This week (Sunday through Wednesday), I am attending a conference for those of us involved with the Chevra Kadisha (Jewish Burial Societies) and Jewish funerals. The conference is held every year by an organization called Kavod V’Nichum. Nineteen years ago I was in a kitchen in Columbia, Maryland with the executive director of KVN, David Zinner, and with Rena Boroditsky from the Chesed Shel Emes Winnipeg, as we planned out the programme for our very first conference.
These conferences have now been held every year since, but this is the first conference on Zoom. I was surprised yesterday at the depth of learning, the efficiency of the technology and the engagement that Zoom allowed us, as we entered our various workshops, plenaries and poster sessions. It has been a remarkable – and yes, somewhat exhausting, experience. What I miss are those spontaneous chats in the hallways, and in the lunchrooms, just as I miss our own chance conversations in the JCC.

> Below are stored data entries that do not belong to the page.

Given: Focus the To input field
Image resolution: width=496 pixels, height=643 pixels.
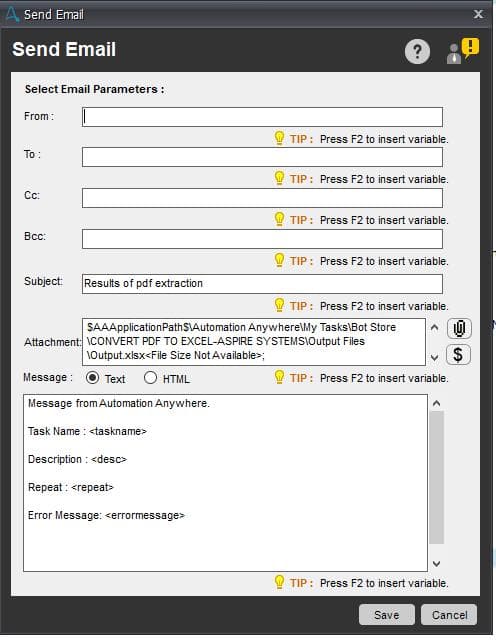Looking at the screenshot, I should (x=262, y=157).
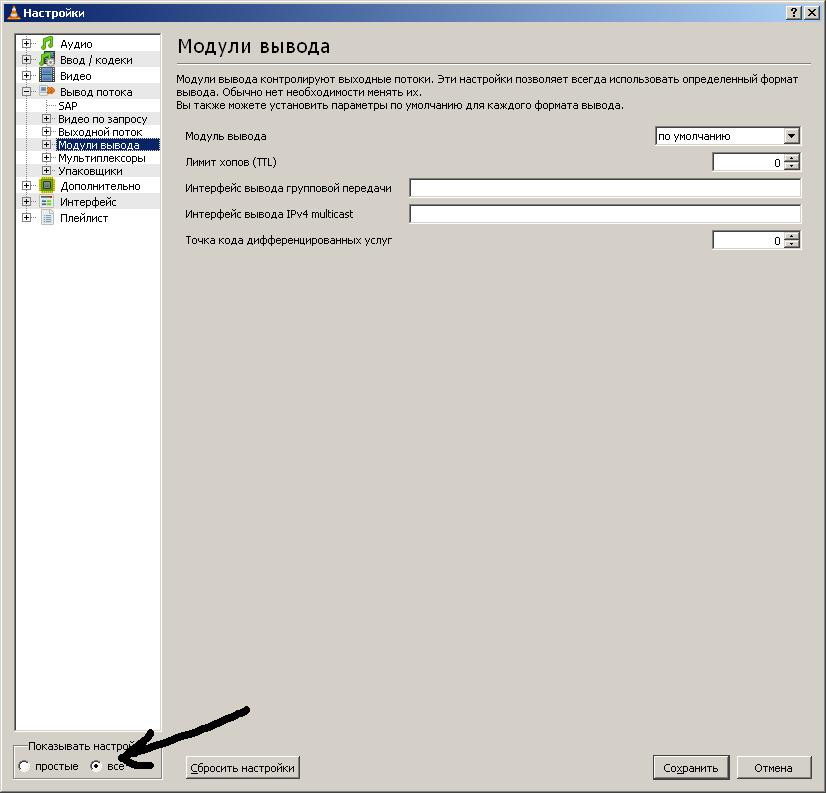Increase the Лимит хопов (TTL) value
The height and width of the screenshot is (793, 826).
coord(792,158)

One of the sessions I attended yesterday was led by a woman named Nicky Silver. Nicky has been working with Chevra Kadisha groups for 40+ years. Her presentation was remarkable. And my takeaway from her session is something I am hoping to help organize here in Victoria. Nicky talked about how we have a number of organizational structures to respond to death in our communities: we have a Chevra Kadisha; we have people organized to sit shomer (to sit with the deceased prior to burial); we have people to prepare food for the mourners; and we sit shiva. What many of us don’t have, and tend to leave to the rabbi, is what Nicky called a Bereavement Chevra.
This Chevra would include a group of people who would be committed to staying in touch with the mourner for that most difficult first year. They would call, send notes and just generally check in – especially after all the intensity of people coming for shiva have left. I think this is such an important continuation of the work that we do in our Jewish community here, and look forward to working with our other Jewish communities here to see if we can establish such a Bereavement Chevra. One of the groups at the conference has such a group – they call it Hineinu – We Are Here. We are here for the dead and for the living.
In this week’s Torah reading, Baha’alotecha, we are also called to “Be Here Now” (with apologies to Baba Ram Dass, aka Richard Alpert!). We open up this week to instructions about lighting the Menorah – simple instructions – just a few verses. God too asks us to fully be present and inhabit each moment. When we light our Shabbat candles, let ourselves be bathed in the warmth and light of their flame, knowing we too are a wick, a flame of potential. We too can cast our light towards our centre, as the menorah is lit from each of the flames – reflecting light from out towards the centre, from the centre back out. And then as Shabbat infuses us, we cast our light beyond, into the world around us, into the physical and spiritual spaces we all inhabit. We can each be a flame for each other. Hineinu.